NEW ORLEANS (Louisiana Record) — Metairie attorney Amy Elizabeth Bateman faces possible suspension and probation following a recommendation issued Aug. 22 by a Louisiana Attorney Disciplinary Board (LADB) hearing committee over her DUI arrest early in 2018.
Members of LADB hearing committee No. 8 recommended that the Louisiana Supreme Court suspend Bateman for a year and a day, with all but 90 days deferred, and place her on a year's conditional probation, according to the committee's 10-page recommendation. Conditions of Bateman's probation would include completion of the judges and lawyers assistance program one-day interdisciplinary inpatient assessment, according to the recommendation.

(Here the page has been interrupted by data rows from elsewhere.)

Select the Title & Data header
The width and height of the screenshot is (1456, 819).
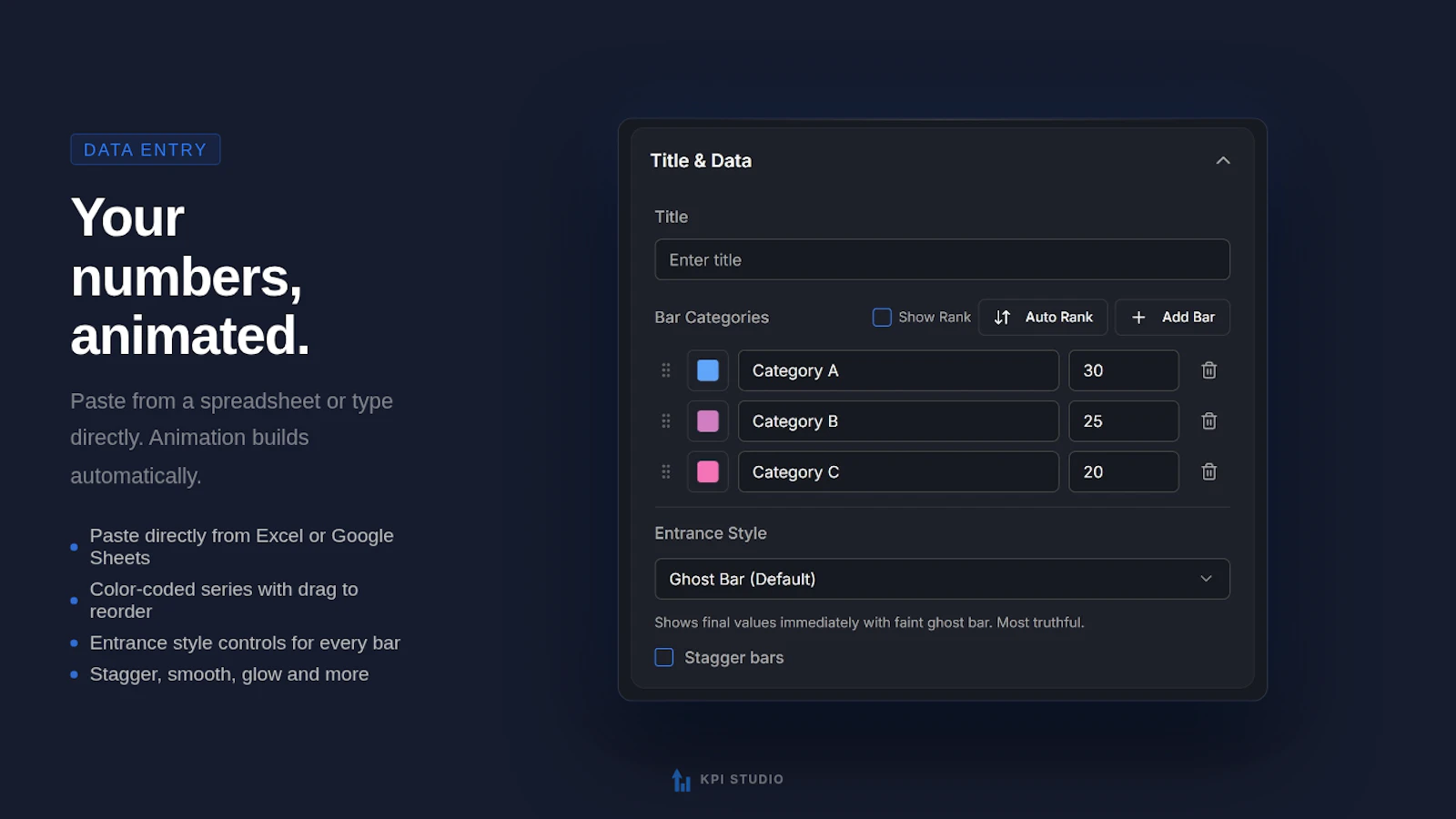(701, 160)
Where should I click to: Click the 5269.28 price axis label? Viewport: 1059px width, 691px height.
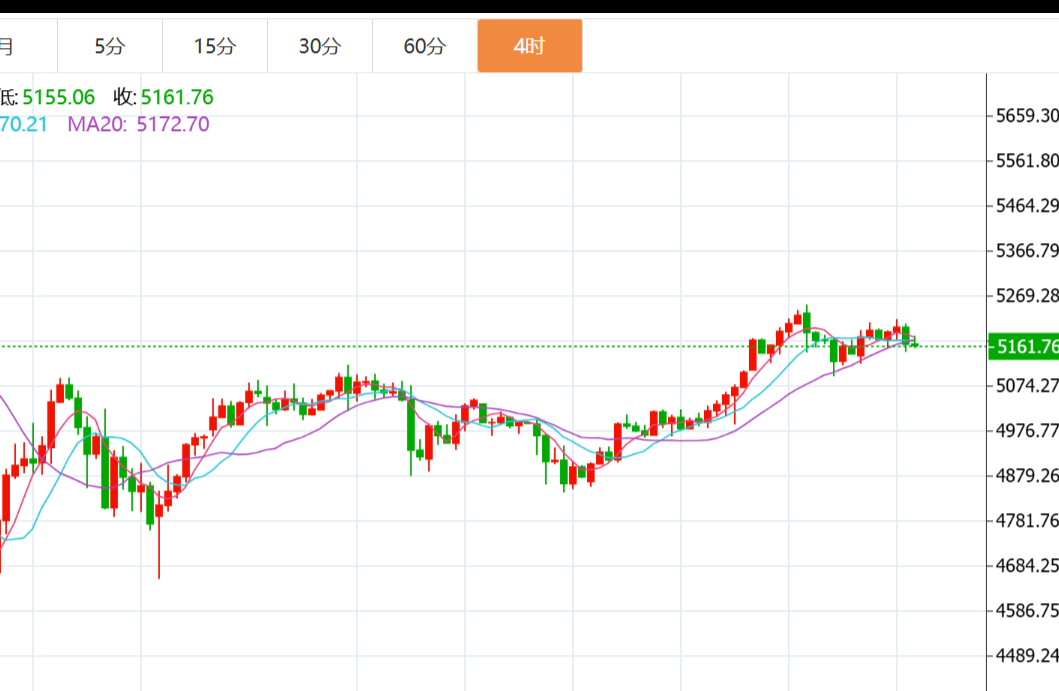coord(1027,296)
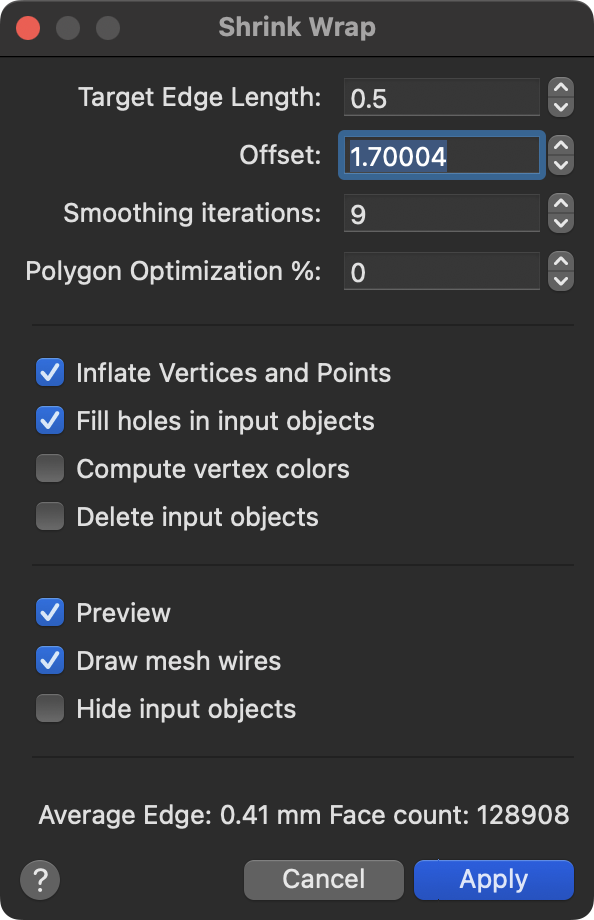Disable Fill holes in input objects
This screenshot has height=920, width=594.
pos(50,421)

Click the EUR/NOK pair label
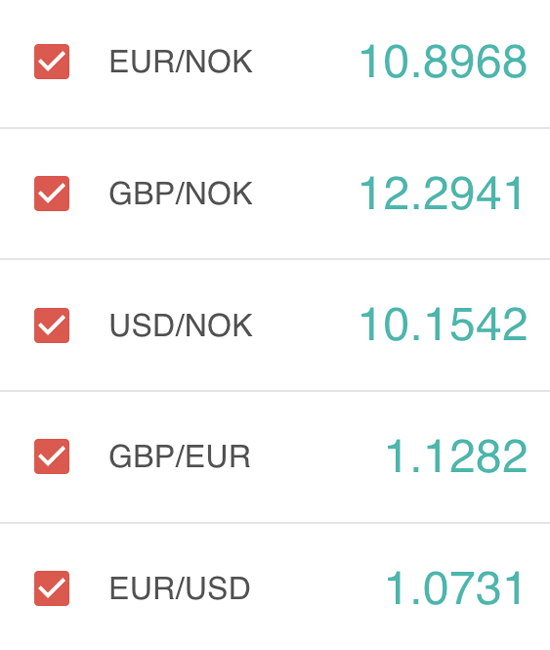[181, 62]
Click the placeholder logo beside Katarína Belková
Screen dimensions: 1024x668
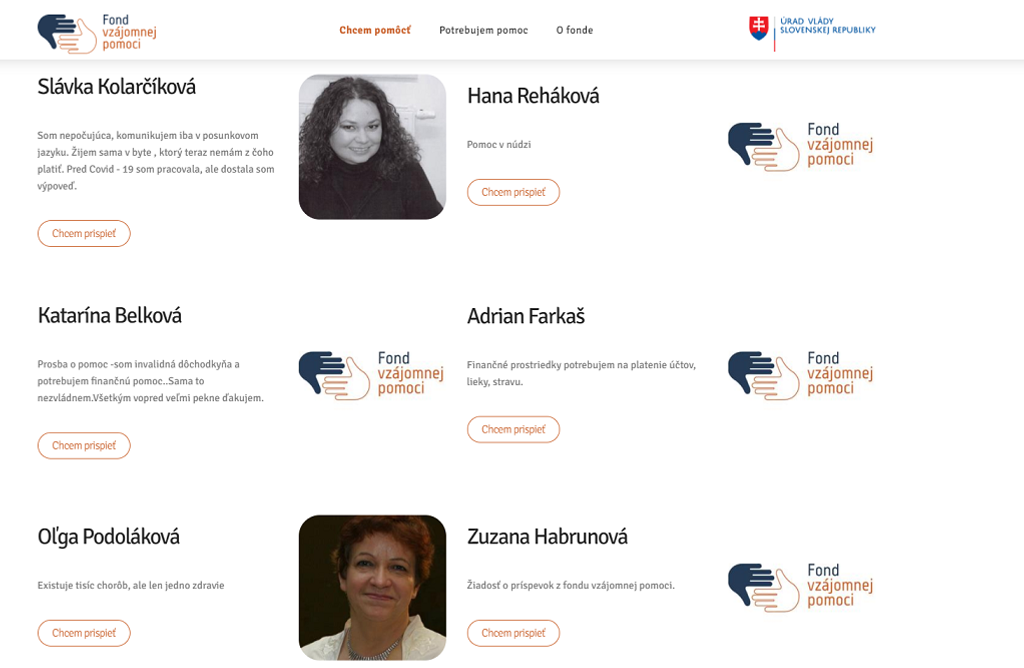coord(371,375)
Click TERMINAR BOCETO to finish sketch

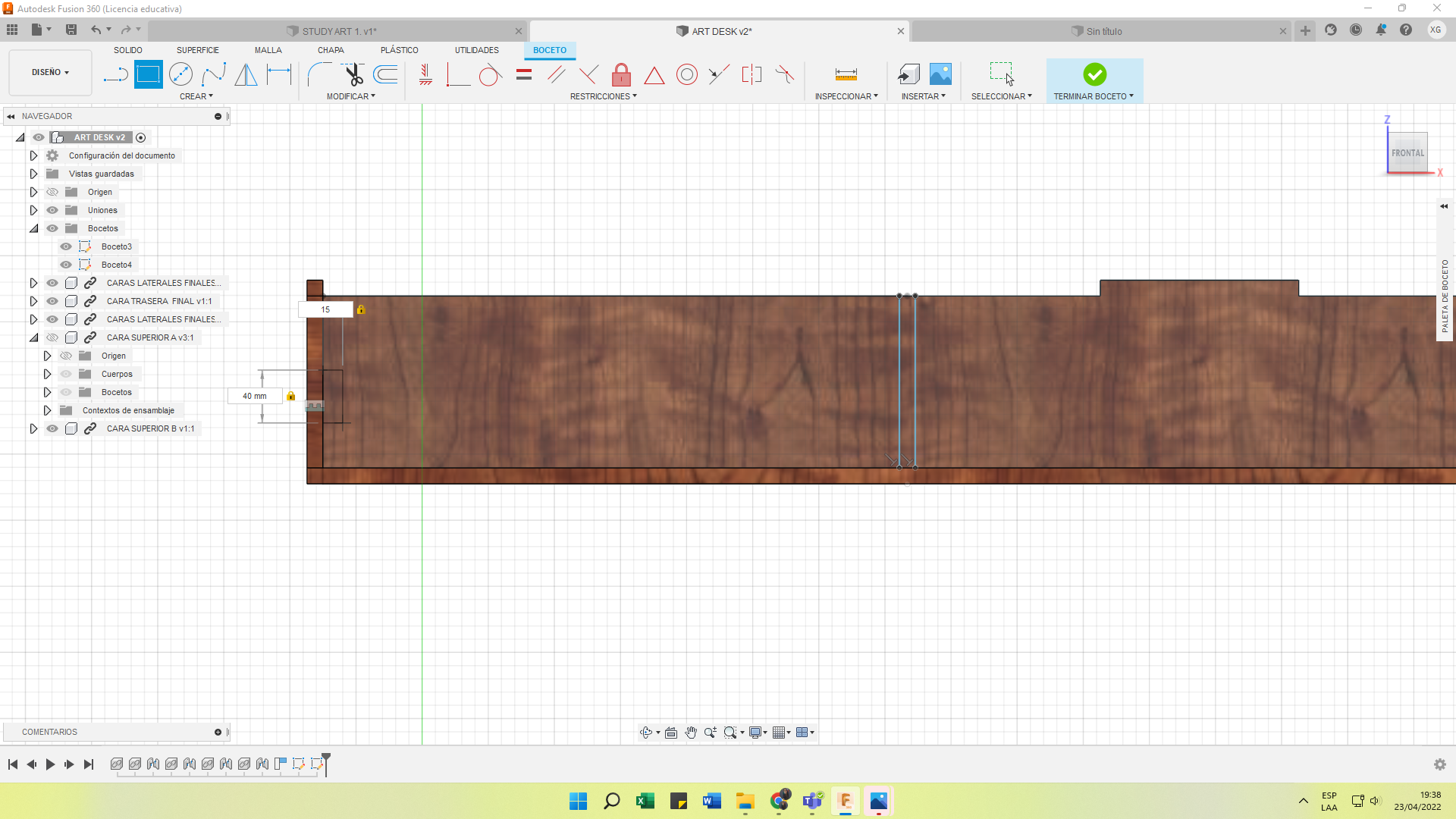click(x=1094, y=80)
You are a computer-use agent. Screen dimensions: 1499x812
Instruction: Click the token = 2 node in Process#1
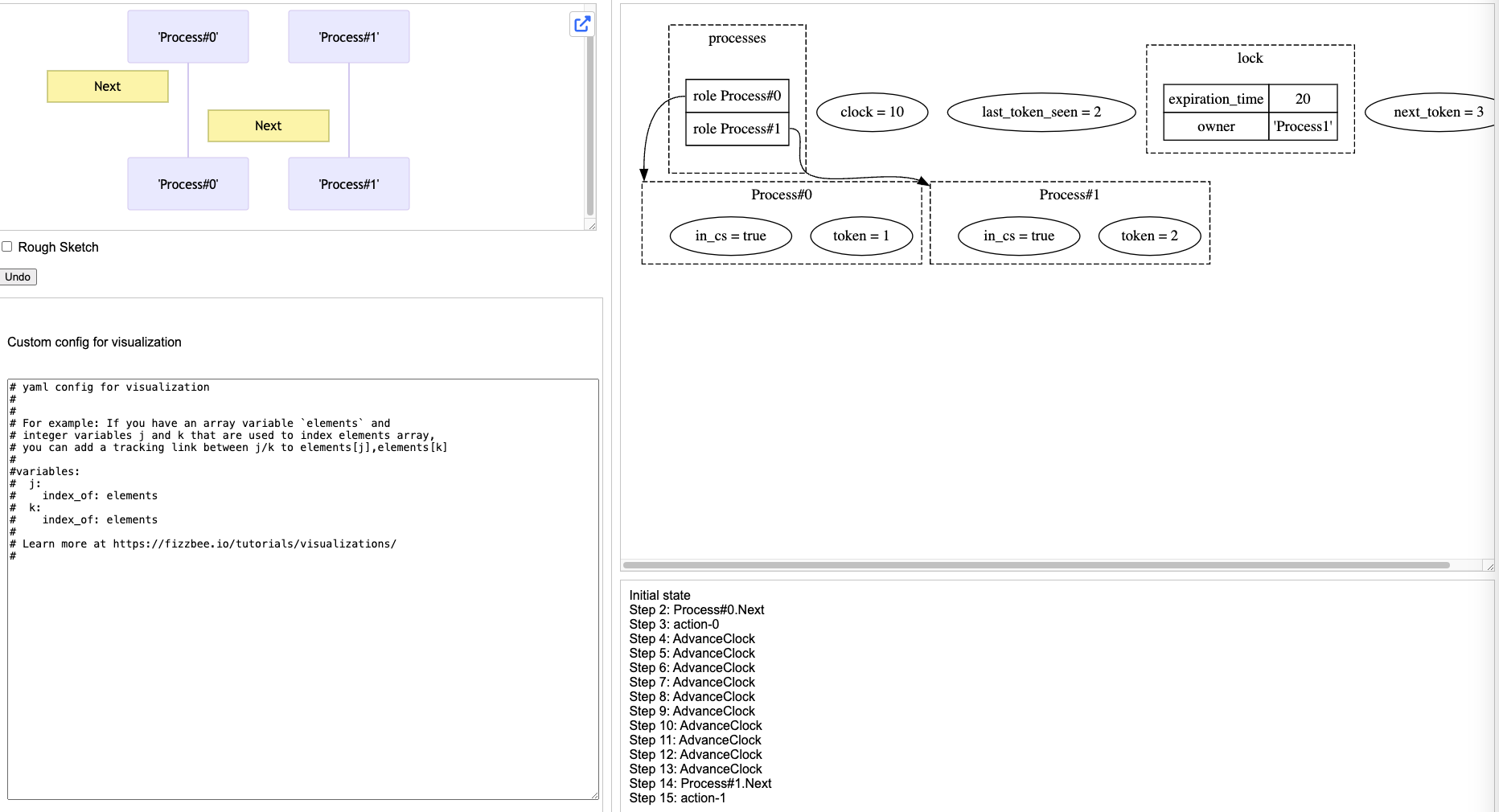[1149, 236]
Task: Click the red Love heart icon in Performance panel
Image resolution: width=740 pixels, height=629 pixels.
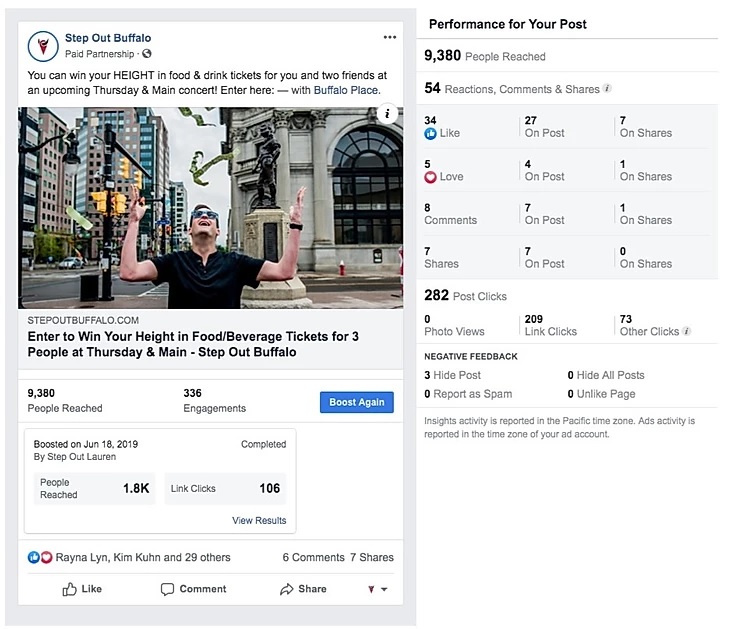Action: pyautogui.click(x=430, y=177)
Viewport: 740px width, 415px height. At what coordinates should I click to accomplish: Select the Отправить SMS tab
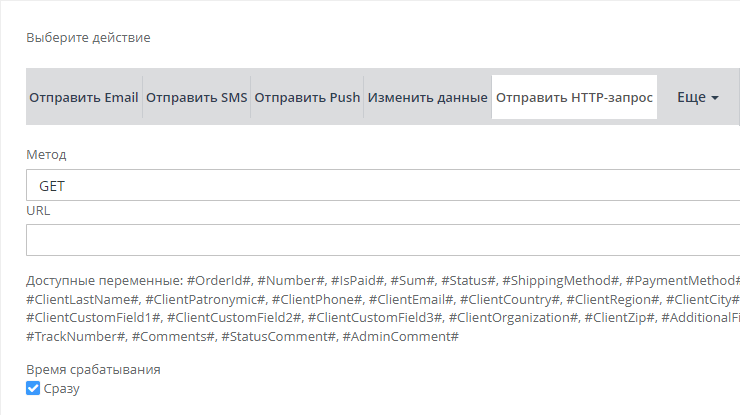click(196, 98)
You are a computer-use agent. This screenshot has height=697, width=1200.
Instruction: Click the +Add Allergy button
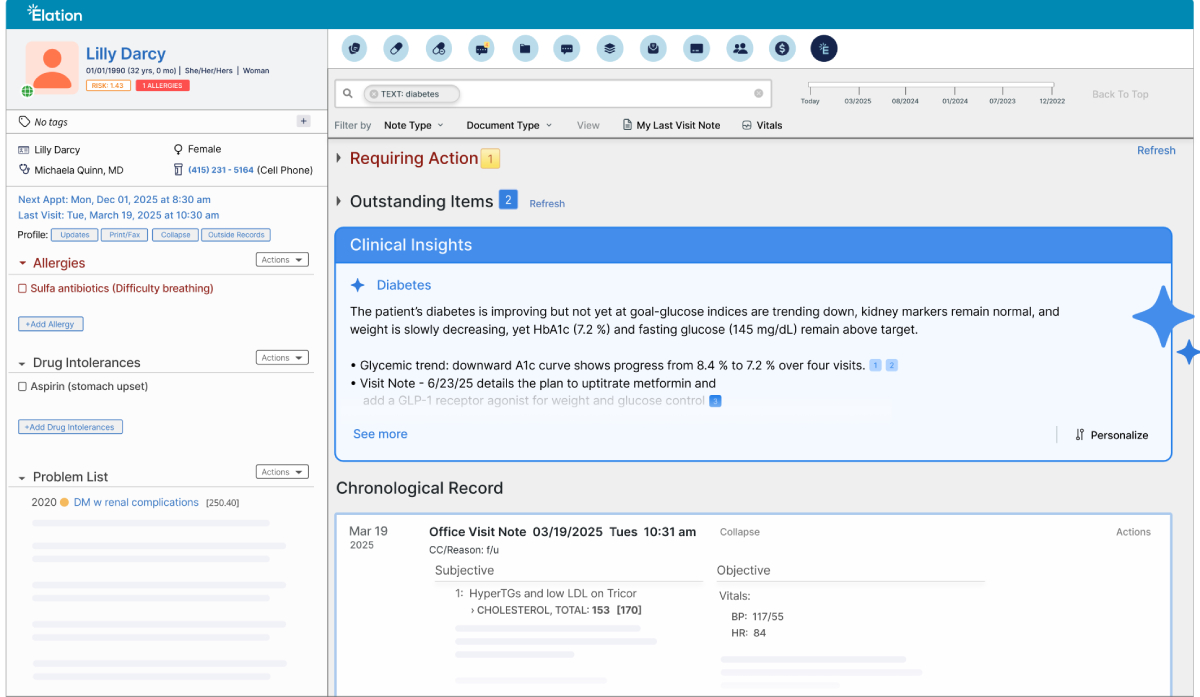coord(51,324)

The recommendation was signed Aug. 14 by committee chair Terrance A. Prout and was issued eight days later. Attorney member Darryl J. Foster and public member Vickie E. Shreves concurred in the recommendation.
Bateman was admitted to the bar in Louisiana on Oct. 28, 2005, according to her profile at the Louisiana State Bar Association’s website. No prior discipline before the state bar is listed in Bateman's profile and a search of the LADB's online database of disciplinary decisions and rulings.
Allegations against Bateman stem from her vehicle being found crashed into a utility pole on Veterans Memorial Boulevard in Jefferson Parish late at night in February 2018, according to the recommendation. Bateman's 9-year-old daughter was in the vehicle at the time, according to recommendation.
After "she performed poorly" in a field sobriety test, Bateman was arrested on charges of driving while intoxicated, failure to maintain control and having an expired registration certificate. A breathalyzer exam turned up a blood alcohol content of .117, nearly one and a half times the legal limit, the recommendation notes.
Bateman later completed the Jefferson Parish District Attorney's Office diversionary program for first offense DUI, according to the recommendation.
During disciplinary proceedings, Bateman was alleged to have violated professional conduct rules, including those regarding committing a criminal act and knowingly engaging in conduct involving dishonestly, fraud, deceit or misrepresentation.